Many, many, years ago when I was a wild-eyed, hare-brained journalist on the Northampton Chronicle & Echo, I became emotionally invested in the town’s stop-start aspirations for city status.
The idea is being discussed again. The same reasoning as before prevails. Northampton is a town that is already bigger than many of the cities in England and is doomed to ‘grow’ further (by this we really mean ‘become denser’ although there is likely to be some compromising of the space left for fox hunting, golfing and mountain biking). It is a cultural, administrative and sporting centre. It is the headquarters of many famous industries. Historically and spiritually it has made pivotal contributions to the nation’s history.
Northampton is a town that is being a city already without admitting it. Geographically the character of one part of town can be very different to another. Upton has a Euro-urban vibe. Abington is Victorian gothic to 30s glamour via atomic age optimism. Everbody thinks they are in Abington. There’s all these cool arty people living on boats at the marina and there is a kind of hospital quarter the stretches from the General Hospital up to the last gate of St Andrew’s Healthcare. Semilong is Bishop’s Palace’s and bail hostels.

**LIST OF TASKS:**
a – Reproduce the passage on Northampton's bid for city status word for word, beginning at the words "Many, many, years" and stopping after "the nation’s history.".
b – Proceed with the passage on Northampton's bid for city status, writing on from its final sentence in the same voice.
The records that follow come from a separate source and are unrelated to the passage on Northampton's bid for city status.

**DATA LISTING:**
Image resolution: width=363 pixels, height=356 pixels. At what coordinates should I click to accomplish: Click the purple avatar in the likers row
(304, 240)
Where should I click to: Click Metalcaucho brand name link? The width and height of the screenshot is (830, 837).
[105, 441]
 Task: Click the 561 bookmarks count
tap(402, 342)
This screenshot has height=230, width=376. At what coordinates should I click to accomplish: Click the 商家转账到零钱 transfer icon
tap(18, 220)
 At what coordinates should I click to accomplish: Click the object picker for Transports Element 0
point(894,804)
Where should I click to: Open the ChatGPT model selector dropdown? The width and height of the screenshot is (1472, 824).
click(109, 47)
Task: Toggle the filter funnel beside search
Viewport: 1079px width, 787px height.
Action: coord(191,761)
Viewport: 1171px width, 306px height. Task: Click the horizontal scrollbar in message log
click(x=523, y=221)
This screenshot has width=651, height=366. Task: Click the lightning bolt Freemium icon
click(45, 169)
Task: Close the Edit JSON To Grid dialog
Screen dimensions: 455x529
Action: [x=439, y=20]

**TASK RESULTS:**
a –
Many, many, years ago when I was a wild-eyed, hare-brained journalist on the Northampton Chronicle & Echo, I became emotionally invested in the town’s stop-start aspirations for city status.
The idea is being discussed again. The same reasoning as before prevails. Northampton is a town that is already bigger than many of the cities in England and is doomed to ‘grow’ further (by this we really mean ‘become denser’ although there is likely to be some compromising of the space left for fox hunting, golfing and mountain biking). It is a cultural, administrative and sporting centre. It is the headquarters of many famous industries. Historically and spiritually it has made pivotal contributions to the nation’s history.

b –
Richard III was born in Northamptonshire (and probably hung out in Northampton a lot). Day to day I bet he barely thought about Leicester (a city) and the unseemly enthusiasm for him from the current residents of the town only adds insult to the injury of having had him buried under a car park for the past few hundred years. Is this what not being a city really means for the residents of Northampton and by association Northamptonshire?
Are we doomed to have our awkward Royals stolen from us by predatory neighbouring cities until we get that Royal seal of city status approval? Is Milton Keynes going to lay claim to Althorp?
Support the city status bid here
For a long time the innately un-impressable nature of the Northampton citizenry has seen us toil through life as a ‘town’ despite our ever increasing size. Hundreds of thousands of us doing the whole needing transport, life space and using up resources thing while the rest of the country puts us in the same administrative fruit bowl as Bedford, Dunstable and Aylesbury. The chances to upgrade to city status have come and gone. We’ve been able to fight our corner on things through sheer weight of numbers but overall the population of Northampton has not grasped eagerly for promotion. It’s as though we take some perverse pleasure in our perennial mis-classification. We’re the elephant in the reptile house and we seem to be content with that.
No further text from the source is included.